Scientific classification
- Kingdom: Animalia
- Phylum: Chordata
- Class: Amphibia
- Order: Anura
- Family: Rhacophoridae
- Genus: Raorchestes
- Species: R. marki
- Binomial name: Raorchestes marki (Biju and Bossuyt, 2009)
- Synonyms: Philautus marki Biju and Bossuyt, 2009; Pseudophilautus marki (Biju and Bossuyt, 2009);

= Raorchestes marki =

- Authority: (Biju and Bossuyt, 2009)
- Conservation status: CR
- Synonyms: Philautus marki Biju and Bossuyt, 2009, Pseudophilautus marki (Biju and Bossuyt, 2009)

Species of amphibian

The Mark's bushfrog (Raorchestes marki) is a critically endangered frog found only in the Nelliampathi Hills within the Western Ghats of Kerala, India. The species is named after Mark Wilkinson of the Natural History Museum, London.

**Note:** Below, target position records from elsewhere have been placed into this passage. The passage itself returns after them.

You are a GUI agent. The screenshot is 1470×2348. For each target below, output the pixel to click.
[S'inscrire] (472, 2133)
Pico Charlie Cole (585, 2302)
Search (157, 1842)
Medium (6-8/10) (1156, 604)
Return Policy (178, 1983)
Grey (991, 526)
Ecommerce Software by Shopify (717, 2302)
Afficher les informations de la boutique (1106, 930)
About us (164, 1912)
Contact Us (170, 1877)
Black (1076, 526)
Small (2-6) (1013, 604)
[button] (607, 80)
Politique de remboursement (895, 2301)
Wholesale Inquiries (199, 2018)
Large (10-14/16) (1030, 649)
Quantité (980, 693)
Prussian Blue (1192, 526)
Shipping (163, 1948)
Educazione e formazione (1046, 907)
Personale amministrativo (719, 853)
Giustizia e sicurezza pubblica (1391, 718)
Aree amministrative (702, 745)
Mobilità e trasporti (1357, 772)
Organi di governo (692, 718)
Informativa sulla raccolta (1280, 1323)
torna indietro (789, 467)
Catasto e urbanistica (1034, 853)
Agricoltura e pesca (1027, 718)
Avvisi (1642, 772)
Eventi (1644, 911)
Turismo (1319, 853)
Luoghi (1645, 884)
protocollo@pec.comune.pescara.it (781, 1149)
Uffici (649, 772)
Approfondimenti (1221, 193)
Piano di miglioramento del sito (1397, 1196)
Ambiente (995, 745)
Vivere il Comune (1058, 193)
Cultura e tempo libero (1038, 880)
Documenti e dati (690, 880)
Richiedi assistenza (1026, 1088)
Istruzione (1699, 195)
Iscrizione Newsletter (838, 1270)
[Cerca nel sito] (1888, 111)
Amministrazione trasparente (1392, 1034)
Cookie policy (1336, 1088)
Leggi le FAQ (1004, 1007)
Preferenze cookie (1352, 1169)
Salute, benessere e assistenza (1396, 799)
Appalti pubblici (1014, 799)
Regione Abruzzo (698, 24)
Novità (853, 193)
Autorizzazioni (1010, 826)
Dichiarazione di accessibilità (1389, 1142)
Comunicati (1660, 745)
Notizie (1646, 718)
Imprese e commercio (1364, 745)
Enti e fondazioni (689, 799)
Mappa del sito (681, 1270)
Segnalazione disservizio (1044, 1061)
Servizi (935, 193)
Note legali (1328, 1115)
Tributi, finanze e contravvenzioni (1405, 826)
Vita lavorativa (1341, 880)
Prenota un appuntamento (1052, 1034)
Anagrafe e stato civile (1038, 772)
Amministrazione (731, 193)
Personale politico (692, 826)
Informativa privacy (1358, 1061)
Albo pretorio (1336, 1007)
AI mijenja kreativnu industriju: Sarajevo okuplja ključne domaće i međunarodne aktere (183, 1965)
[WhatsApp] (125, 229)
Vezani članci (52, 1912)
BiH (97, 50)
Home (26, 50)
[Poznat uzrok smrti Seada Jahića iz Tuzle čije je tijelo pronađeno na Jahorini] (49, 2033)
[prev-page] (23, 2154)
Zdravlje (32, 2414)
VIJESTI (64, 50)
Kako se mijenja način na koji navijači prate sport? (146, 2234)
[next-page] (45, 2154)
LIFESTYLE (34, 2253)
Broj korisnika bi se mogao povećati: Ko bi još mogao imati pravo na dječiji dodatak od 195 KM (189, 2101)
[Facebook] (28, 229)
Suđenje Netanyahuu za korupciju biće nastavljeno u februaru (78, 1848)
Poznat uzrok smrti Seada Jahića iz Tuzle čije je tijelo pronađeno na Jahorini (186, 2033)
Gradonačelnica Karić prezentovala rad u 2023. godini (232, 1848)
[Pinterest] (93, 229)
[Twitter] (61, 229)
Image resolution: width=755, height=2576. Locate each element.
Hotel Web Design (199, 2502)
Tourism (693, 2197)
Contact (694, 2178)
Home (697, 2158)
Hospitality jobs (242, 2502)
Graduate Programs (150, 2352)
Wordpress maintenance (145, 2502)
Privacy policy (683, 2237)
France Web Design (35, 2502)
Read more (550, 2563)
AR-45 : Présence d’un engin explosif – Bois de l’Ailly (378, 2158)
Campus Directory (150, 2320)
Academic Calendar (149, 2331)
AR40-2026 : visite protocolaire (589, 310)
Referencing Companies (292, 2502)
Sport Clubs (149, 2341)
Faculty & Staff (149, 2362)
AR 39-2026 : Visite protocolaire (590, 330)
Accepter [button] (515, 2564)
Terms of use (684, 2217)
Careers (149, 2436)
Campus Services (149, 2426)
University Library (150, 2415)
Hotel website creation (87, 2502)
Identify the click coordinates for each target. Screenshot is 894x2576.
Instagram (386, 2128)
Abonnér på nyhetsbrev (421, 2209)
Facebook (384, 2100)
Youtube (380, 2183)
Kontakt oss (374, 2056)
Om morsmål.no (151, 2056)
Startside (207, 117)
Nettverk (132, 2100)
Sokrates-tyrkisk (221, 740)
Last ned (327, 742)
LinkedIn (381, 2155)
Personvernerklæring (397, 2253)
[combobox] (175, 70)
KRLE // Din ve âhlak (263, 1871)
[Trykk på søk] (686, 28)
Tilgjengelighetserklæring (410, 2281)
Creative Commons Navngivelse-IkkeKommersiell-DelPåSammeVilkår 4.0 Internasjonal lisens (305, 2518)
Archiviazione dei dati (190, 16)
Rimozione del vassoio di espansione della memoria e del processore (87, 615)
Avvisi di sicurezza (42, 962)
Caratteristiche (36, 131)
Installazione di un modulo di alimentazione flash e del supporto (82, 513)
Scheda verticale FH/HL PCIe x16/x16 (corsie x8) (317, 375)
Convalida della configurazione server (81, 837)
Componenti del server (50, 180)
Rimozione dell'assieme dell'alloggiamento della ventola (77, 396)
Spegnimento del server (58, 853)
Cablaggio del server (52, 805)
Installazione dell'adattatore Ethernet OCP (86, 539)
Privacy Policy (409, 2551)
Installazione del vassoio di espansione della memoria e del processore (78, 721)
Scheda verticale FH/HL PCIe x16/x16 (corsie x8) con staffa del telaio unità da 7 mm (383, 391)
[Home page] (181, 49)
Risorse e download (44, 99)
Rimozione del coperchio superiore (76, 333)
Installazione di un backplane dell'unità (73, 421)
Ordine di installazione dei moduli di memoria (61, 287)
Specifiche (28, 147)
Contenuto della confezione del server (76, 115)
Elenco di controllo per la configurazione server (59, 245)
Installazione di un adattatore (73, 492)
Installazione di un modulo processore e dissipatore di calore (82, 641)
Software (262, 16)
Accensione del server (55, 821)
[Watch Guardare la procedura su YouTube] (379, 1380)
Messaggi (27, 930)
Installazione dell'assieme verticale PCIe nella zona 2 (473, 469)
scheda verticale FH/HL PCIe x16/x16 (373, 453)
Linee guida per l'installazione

Raorchestes marki are small, slender-bodied frogs. Males measure 21–23 mm in snout–vent length and females 28–30 mm. The dorsum is dark grey and has a brownish concave stripe running from behind the eye.

Like other frogs in Raorchestes, this frog breeds through direct development with no free-swimming tadpole stage.

This frog is classified as critically endangered because its small range is subject to ongoing degradation associated with agriculture, tourism infrastructure, and industrialization.